** WHAT YOU SHOULD DO **
Exact copies of the records below are needed, free of pictures.

RECORDS FOR THIS EXERCISE Block Start

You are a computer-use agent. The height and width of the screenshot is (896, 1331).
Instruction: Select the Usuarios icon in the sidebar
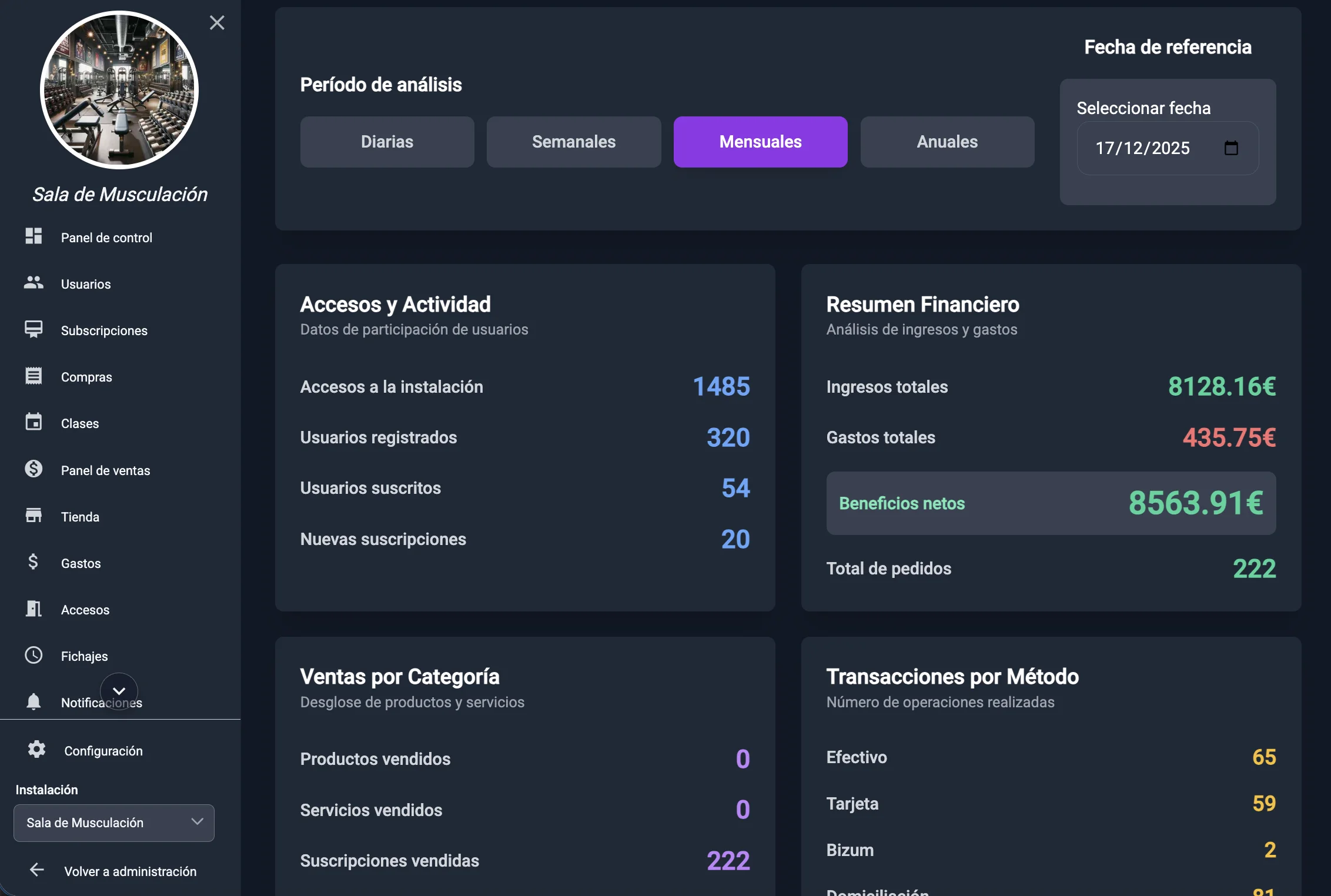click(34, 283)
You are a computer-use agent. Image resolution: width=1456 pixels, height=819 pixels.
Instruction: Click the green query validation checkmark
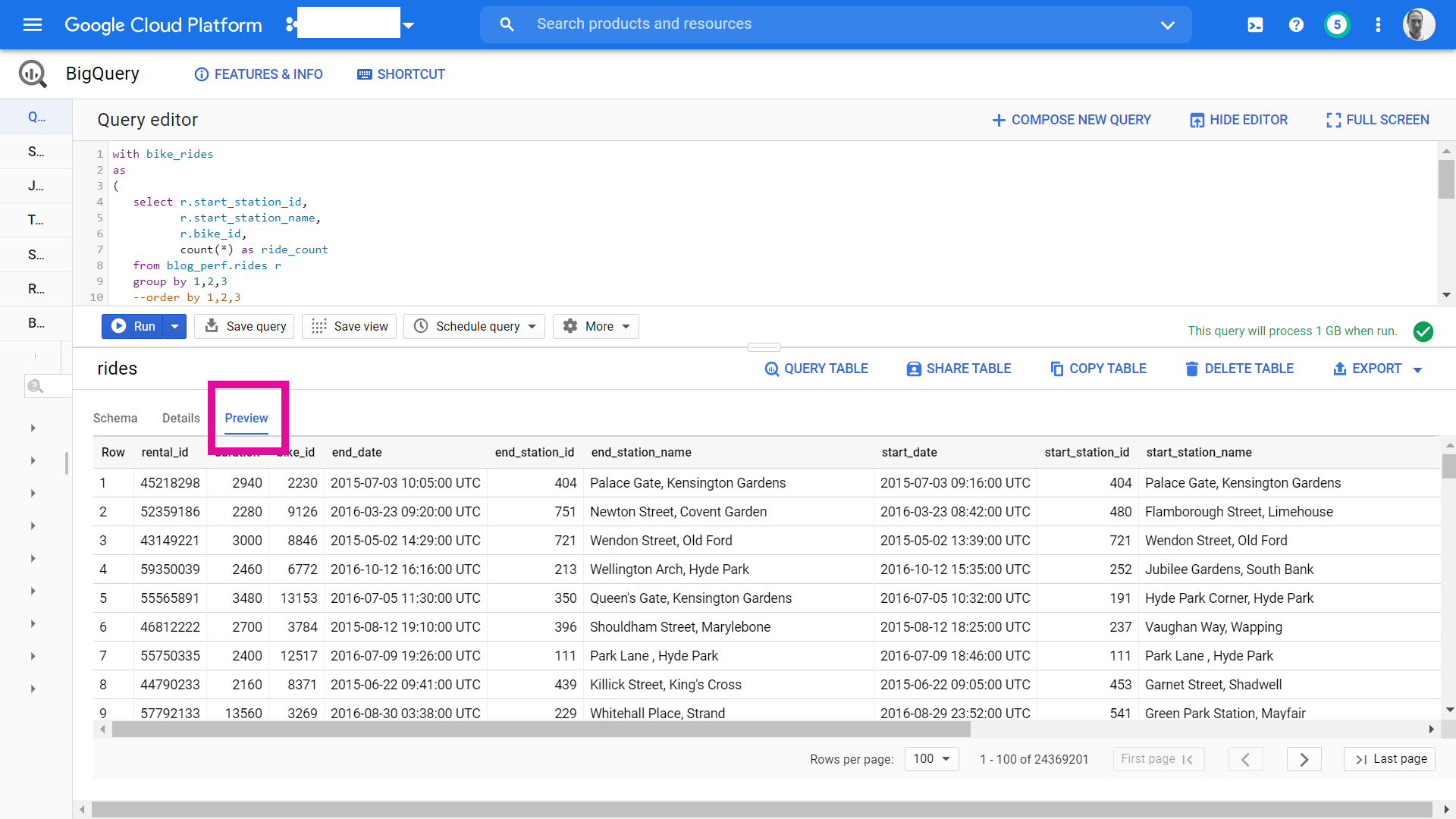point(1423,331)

RECORDS FOR THIS EXERCISE Block End

** RESPONSE TO THIS EXERCISE **
You are a computer-use agent. The height and width of the screenshot is (896, 1331).
Instruction: Select the Usuarios icon in the sidebar
click(34, 283)
You are a computer-use agent. Image resolution: width=1456 pixels, height=819 pixels.
Instruction: Click the green query validation checkmark
point(1423,331)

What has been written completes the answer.